-- WORK TO BE COMPLETED --
Pick out each line of the records that contains the string "Task", matching case exactly, and copy those lines.
--- START OF MATERIAL PROVIDED ---
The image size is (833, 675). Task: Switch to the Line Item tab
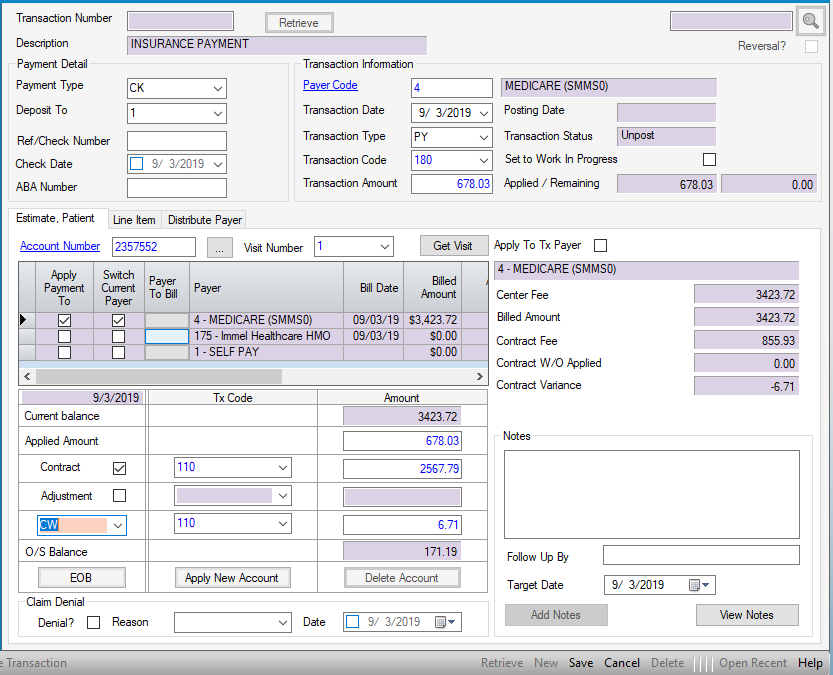[134, 220]
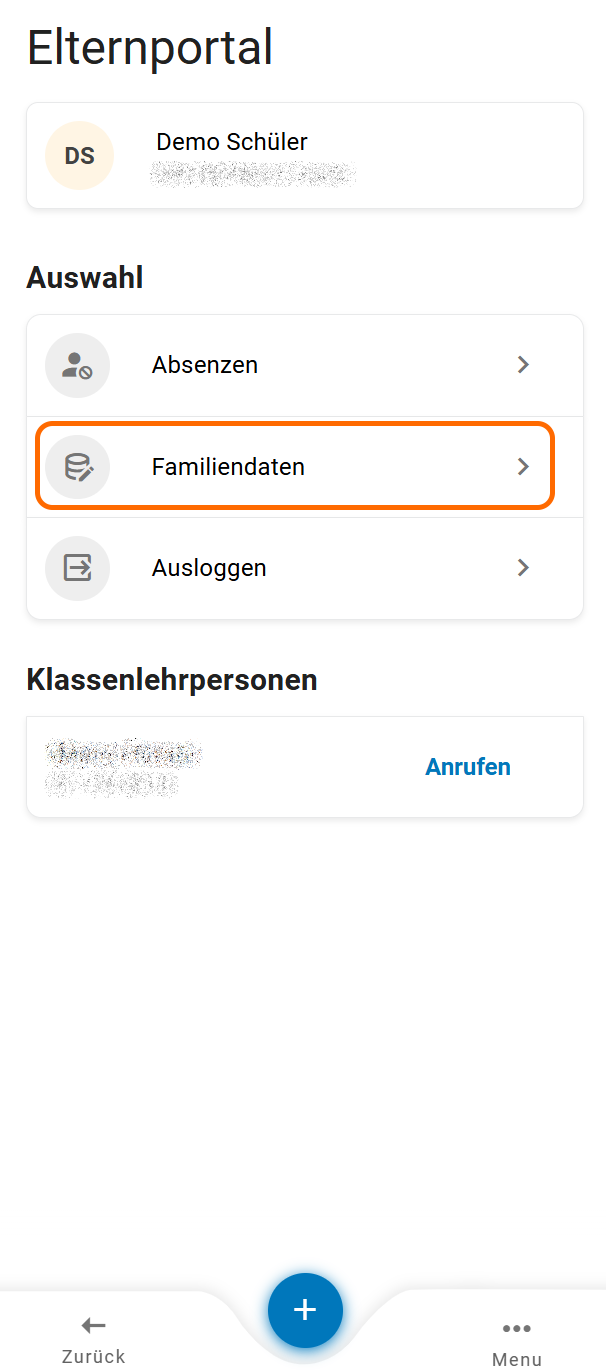Click the Zurück back arrow icon

93,1326
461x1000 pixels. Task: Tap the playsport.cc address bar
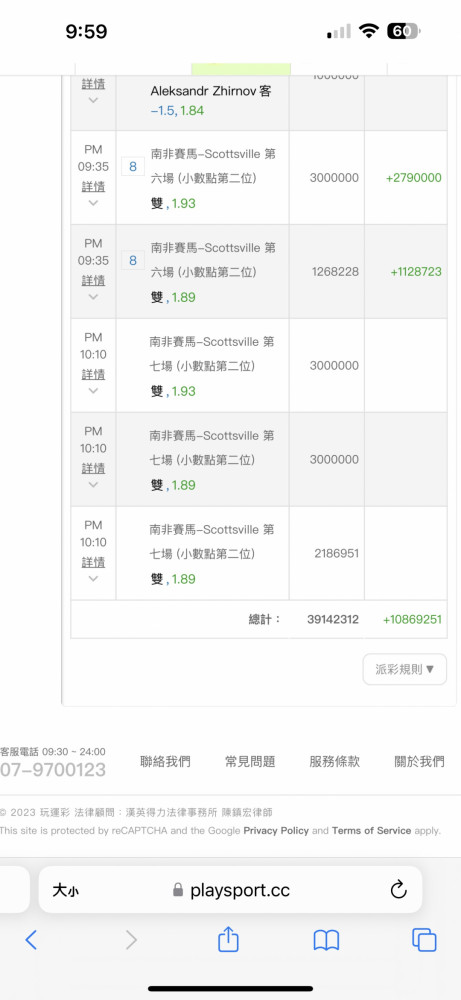pos(230,890)
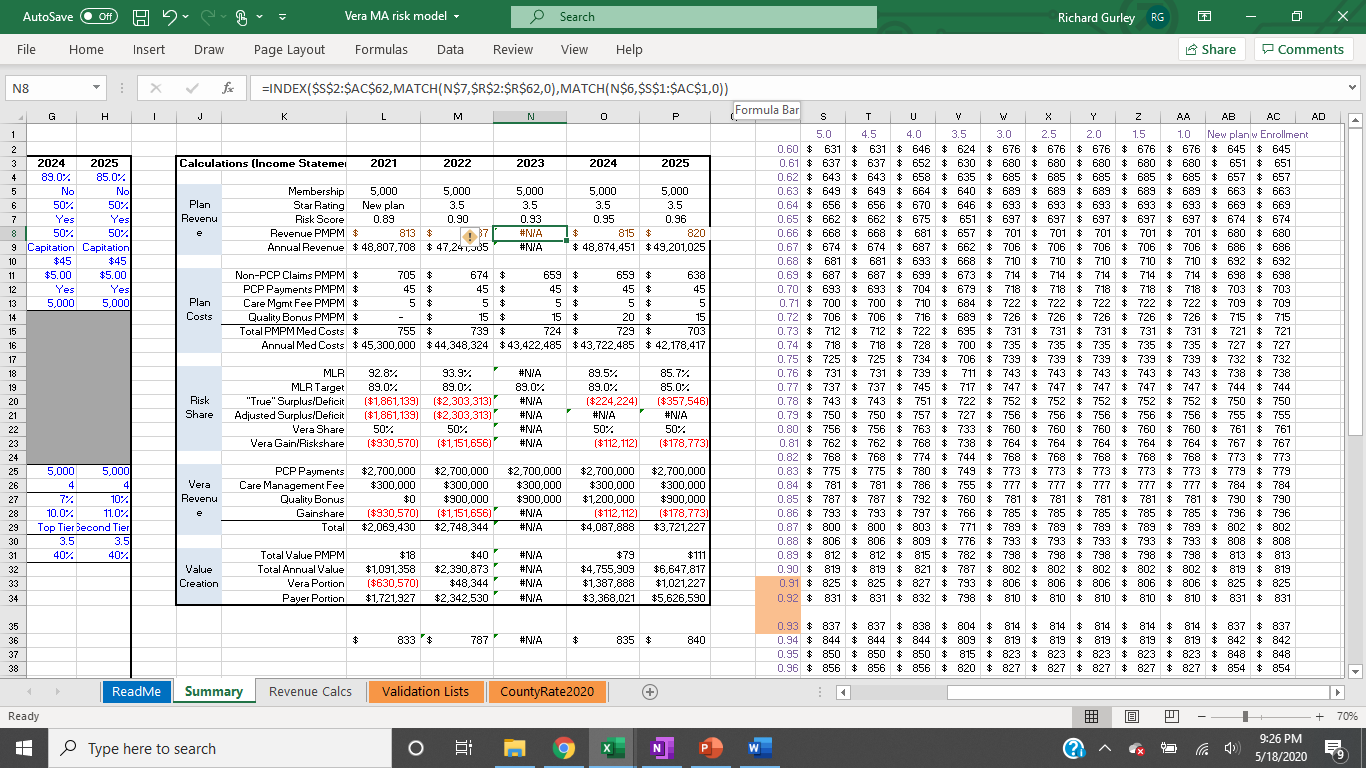Open Customize Quick Access Toolbar dropdown

click(282, 17)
--- END OF MATERIAL PROVIDED ---
-- CORRECT RESULT --
The image size is (833, 675). Task: Switch to the Line Item tab
461x1000 pixels. Task: Tap the playsport.cc address bar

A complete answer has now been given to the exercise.